Alternate Title: Not everyone will experience your hobbies like you do and that’s okay
[This is for all those people that talk down on gamers who enjoy the easy/story mode. You made me grow up thinking that hard mode was the only respectable option. Spoiler: it’s not. And I wish I figured this out earlier, if only so that I dodged fewer gaming opportunities.]
So that I don’t paint myself as a victim and so that potentially everyone who reads this feels “called out,” I’m also doing this for all the times someone has claimed:
- TV isn’t any good (especially cartoons or reality shows)
- Certain music genres just suck (like pop, country, and rap)
- That “X” medium isn’t any good anymore
- That only “productive” hobbies are acceptable
It’s simple. We all like different things for different reasons. And how we experience those things is subjective.
I enjoy it because…
Is it because it lets you forget about the outside world? Or because it helps you to understand it better?
Do you like seeing yourself get better at something? And maybe develop a new skill? Or is being good at something from the start what you really like?
Do you like that you can release some pent-up energy or aggression? Or is there some immediate tranquility to be found by doing it?
It’s so easy to pretend that the world is black-and-white. And that certain activities only can be viewed in a certain light. But, that’s simply not true. Humans are more complicated than that. And how we perceive our hobbies and benefit from them is quite tied to who we are as individuals.

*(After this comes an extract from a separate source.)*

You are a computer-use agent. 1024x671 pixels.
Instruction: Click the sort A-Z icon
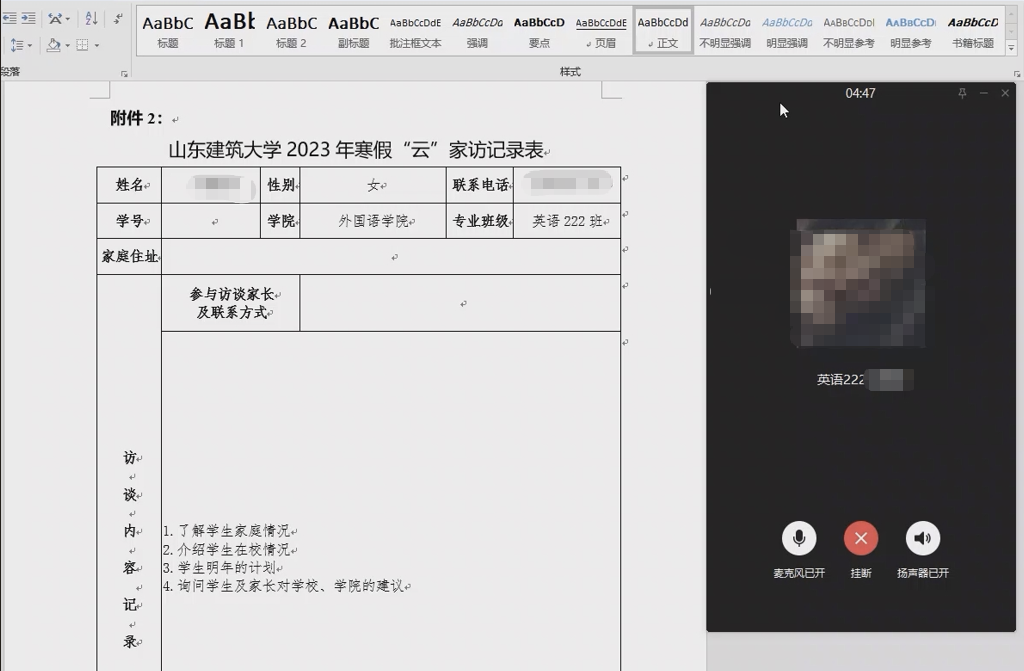tap(91, 18)
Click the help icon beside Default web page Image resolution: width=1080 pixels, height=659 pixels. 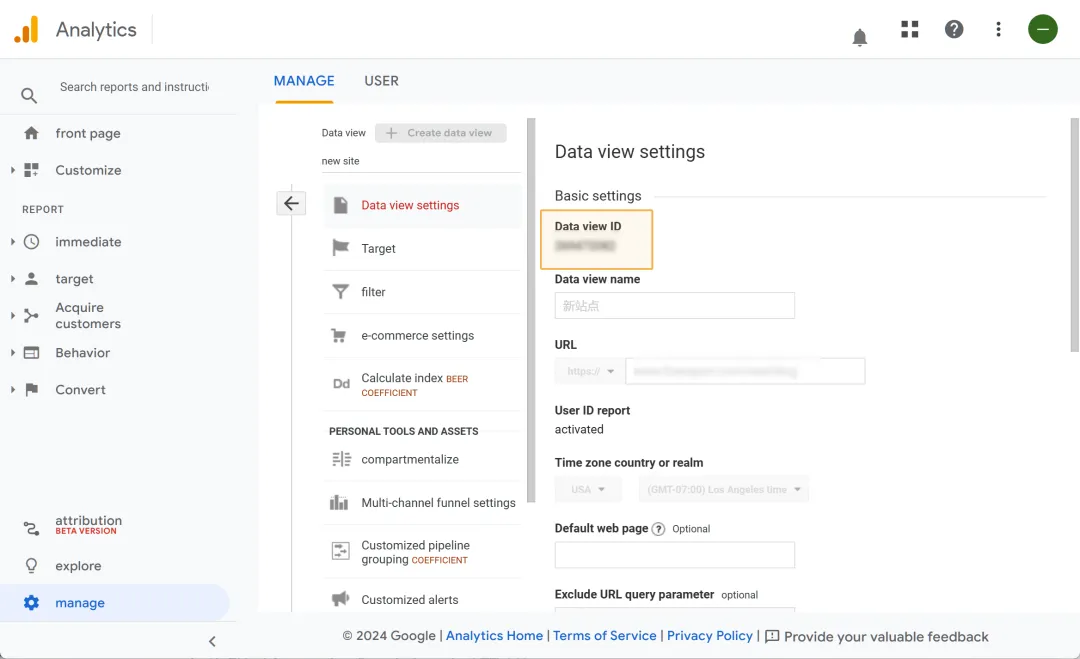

What’s the right way to experience a hobby?
If I had to come up with an answer to that title, without substantial reliable data… then I would estimate that 99.5% of hobbies don’t have a definite, objective way of experiencing them beyond bringing amusement and/or satisfaction to the person.
If you watch TV to “zone out” then that’s okay. Or if you do it because you like to experience new stories or glimpse into other perspectives, that’s also okay. If you like to analyze and critique the show, that too is okay. What’s not okay is to claim your experience is “right” or “better” than everyone else’s. Or to bully others for how they experience it.
If you’re a gamer that only plays mobile games, you count. If you only play certain genres or classes of characters, you still matter. I don’t care if you hate the popular franchises or only buy games from certain companies, if you play games then you’re a gamer. What mode you play on or what type of gameplay you enjoy can’t erase that. Just do the gaming community a favor and don’t bash people for how they like to game (particularly if they’re not being offensive).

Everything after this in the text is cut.